Die Lautsprechanlagen surrten ein wenig und verstummten anschließend. Als wäre dies das erwartete Signal, stießen ein paar Männer in grauen Anzügen die Türen auf und die Sicht auf den Saal lag plötzlich frei. Der Mann, welcher die soeben verklungenen Worte gesprochen hatte, untertrieb die Situation mit der Bezeichnung "prächtiger Maskenball" völlig. Lange, weiße Tische erstreckten sich über den gesamten ersten Raum. Gedeckt waren sie mit hochwertigen Gestecken aus feinen Blüten und Elementen aus Gold, sowie Ästen aus Kiefernholz. Die Wände waren verziert mit Girlanden, an welcher mal hier und dort eine große Maske herunterbaumelte. Überall im Raum waren Pflanzen in den schönsten Vasen verteilt. Vor den riesigen Fenstern hingen massive Vorhänge, sodass der Saal nur durch die sachte Mischung aus Schwarzlicht und Nebel beleuchtet wurde. Ungeduldig drängten sich die Menschen hinein, jedoch wurde dieser Prozess deutlich verlangsamt, da jedem Gast einzeln ein Glas mit seltsamer, roter Flüssigkeit in die Hand gedrückt wurde, woraufhin ein Lächeln und ein einladendes Nicken folgte. 

Jeder Gast war ein Kunstwerk für sich: Ein Kleid überragte das nächste und von der bunten Vielfalt der Maskierungen ganz zu schweigen. Aber das wohl mit Abstand pompöseste Kleid trug eine junge Frau mit langem kastanienbraunen Haar, welches ihr perfekt gewellt den Rücken herunterhing. Es handelte sich um ein hellorange farbenes Tüllkleid mit zahlreichen goldenen Details. Ihre Maske war auffallend elegant und war mit zahlreichen Perlen bestückt. An der linken Seite waren weiße Federn befestigt und es baumelten einige Bänder auf ihre Schulter herunter.
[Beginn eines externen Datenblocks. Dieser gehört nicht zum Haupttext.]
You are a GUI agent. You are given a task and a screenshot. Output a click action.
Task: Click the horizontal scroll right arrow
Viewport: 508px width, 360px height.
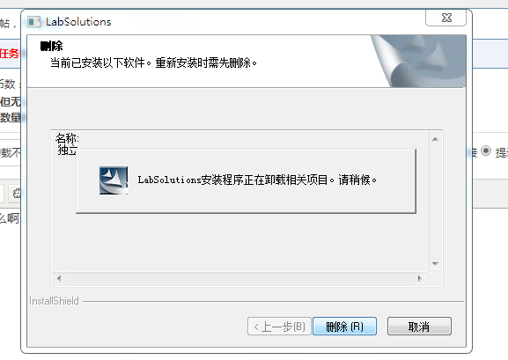420,278
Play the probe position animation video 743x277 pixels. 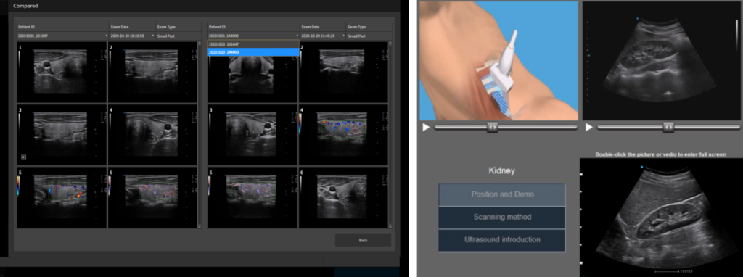click(x=425, y=128)
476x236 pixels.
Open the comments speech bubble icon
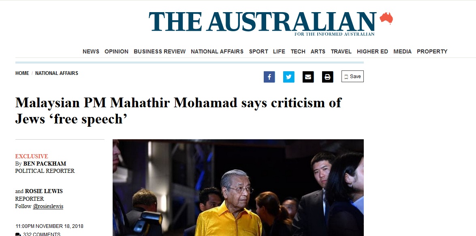(18, 234)
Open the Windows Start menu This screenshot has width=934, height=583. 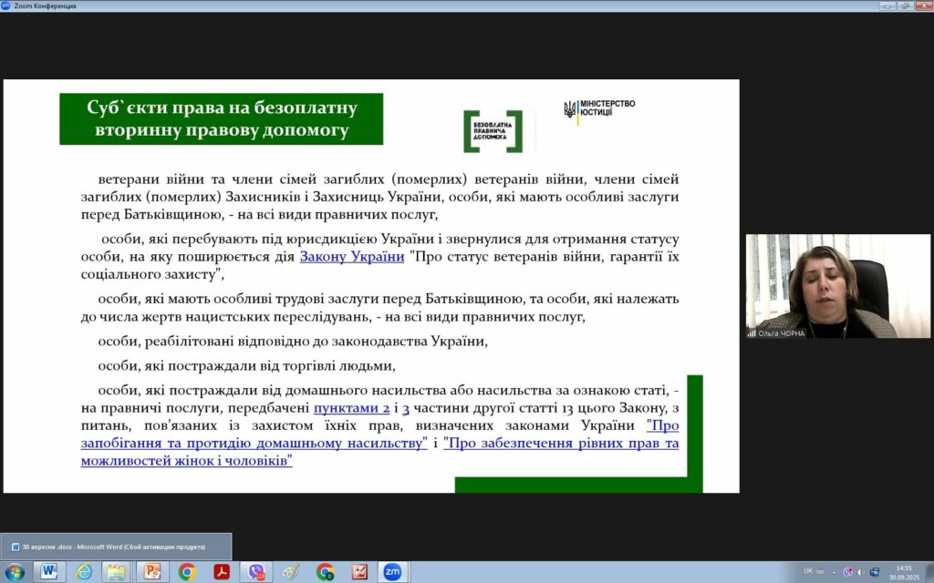coord(16,571)
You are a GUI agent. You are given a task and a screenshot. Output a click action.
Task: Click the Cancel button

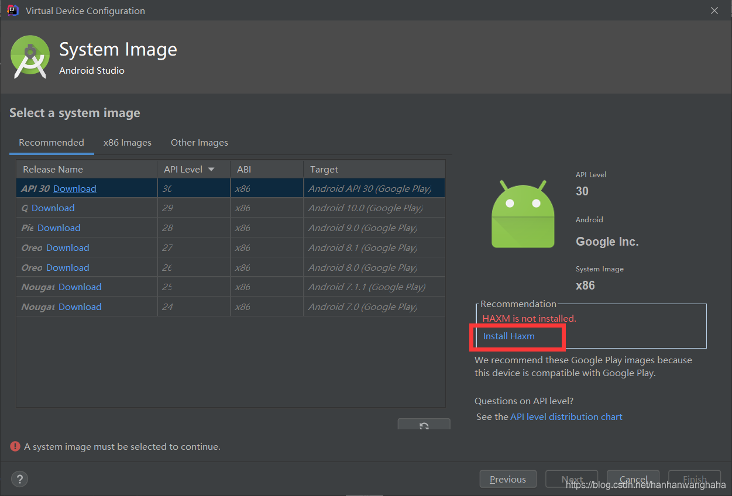(633, 478)
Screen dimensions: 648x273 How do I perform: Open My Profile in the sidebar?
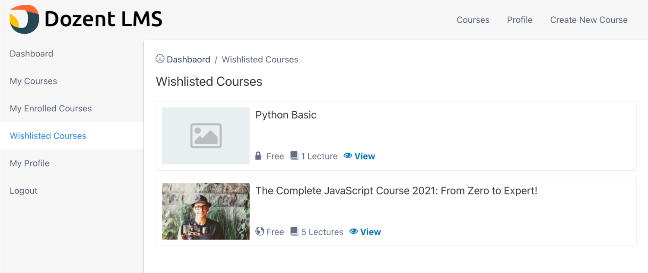[x=29, y=163]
Mit selbstbewusster Miene nahm sie dem Kellner ein Glas aus der Hand und nahm ihre Freundin, die mit ihrem grünen Kleid nicht im Geringsten an ihr überaus edles Auftreten herankam, an der Hand und zog sie hinter sich her. Gemeinsam betraten sie den Saal, tauchten sofort in der Menge unter und bahnten sich einen Weg durch die Menschen, um in den nächsten Raum, den eigentlichen Tanzsaal, zu schreiten. Wenn das überhaupt möglich war, dann übertraf dieser den vorherigen Raum um Längen. Er war äußerst spärlich möbliert, jedoch gab es dafür umso mehr Dekoration. An den Wänden hingen zahlreiche Gemälde, welchen sofort anzusehen war, dass sie wohl ein halbes Vermögen gekostet hatten. Außerdem standen mal hier und dort Skulpturen auf kleinen Podesten herum. In der hintersten Ecke, beinahe komplett durch den Nebel verdeckt, befand sich eine Fotokabine. Sie passte mit ihrem verblichenem, braunen Vorhang nicht perfekt in die Kulisse, hatte aber gerade deshalb etwas Mystisches an sich. Die Frau mitsamt ihrer Begleitung schritt nun ohne sich ein einziges Mal umzuschauen in dessen Richtung. Ihre Miene zeigte, desto näher sie der Kabine kamen, immer mehr Freude. Als sie den Raum schließlich durchquert hatten, setzten sie sich sofort hinein. "Umso verrückter, desto besser!", meinte sie. "Alles klar?" Die Freundin nickte und das Blitzgewitter nahm seinen Lauf. Beide schienen sich prächtig zu amüsieren und zogen wilde Grimassen, vollkommen abgeschieden von der edlen Veranstaltung außerhalb der Kabine. Nach und nach füllte sich der Stapel Bilder in der Ablage und nach jedem Bild schienen die beiden heiterer. Eine der beiden fragte sich, was wohl in dem Glas gewesen war, macht sich jedoch keine weiteren Gedanken darum. Nach exakt dreißig Schüssen war das Shooting dann vorbei. Die Freundin steckte mit zittrigen Händen einige Dollar hinein und steckte die Bilder ein.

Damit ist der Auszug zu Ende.